The Miami Dolphins were destroyed last Sunday as they visited the New England Patriots, losing the game 38-7 and never looking like they belonged on the same field as their AFC East rivals. Everything that could go wrong for Miami seemed to go wrong, and no one had any answer for anything that was happening.
With no answers in the game, there were plenty of questions left after the game, as our Week 5 Phinsider Mailbag clearly demonstrated. Once again, you brought some strong questions to the mailbag, and here are the answers to some of them. Many of the questions this week were similar, so I selected one that I thought would allow me to touch on most of the other questions.
If you want to get your question into next week’s mailbag, watch for the request post on Wednesday. Or, you can always leave the question on Twitter using the #AskPhinsider hashtag so we can find it.
Let’s get to the questions:
With McCain out, who do you see starting at the 2nd corner spot? - PhilbinTheBlanks
I think it will be Torry McTyer, but I want it to be Cordrea Tankersley. McTyer has been the more consistent player between the two, and he deserves the first crack at the position, but I want Tankersley to fix whatever his issue has been this year and look more like the cornerback he possibly could be. I still feel like something has shaken Tankersley’s confidence, and he has to find that cornerback swagger if he wants to be more than a depth/inactive player the rest of this year.

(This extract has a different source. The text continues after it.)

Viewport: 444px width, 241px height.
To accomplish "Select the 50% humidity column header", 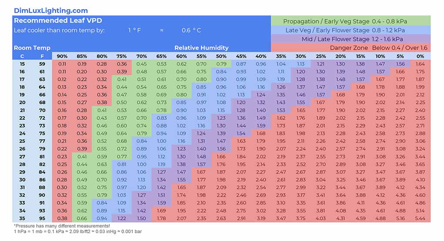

Why do fans freak out so much after one loss, a loss that was expected nonetheless? - finsfan7
This has definitely been a week full of “the sky is falling” analysis and reactions. While I don’t think this season is over by any stretch of the imagination, that was definitely a painful way to watch the team lose, especially when it felt like things were setup for a Miami win (finally) in Foxboro. I understand the disappointment, but I do think some of the reactions are over-the-top - which is probably also true about some of the reactions from the Dolphins being 3-0 to start the year. There is a lot that needs to be fixed with this team, and the Patriots did a good job of exploiting weaknesses, exactly like they have over the past decade-plus, but I think there is enough talent on this team for them to rebound.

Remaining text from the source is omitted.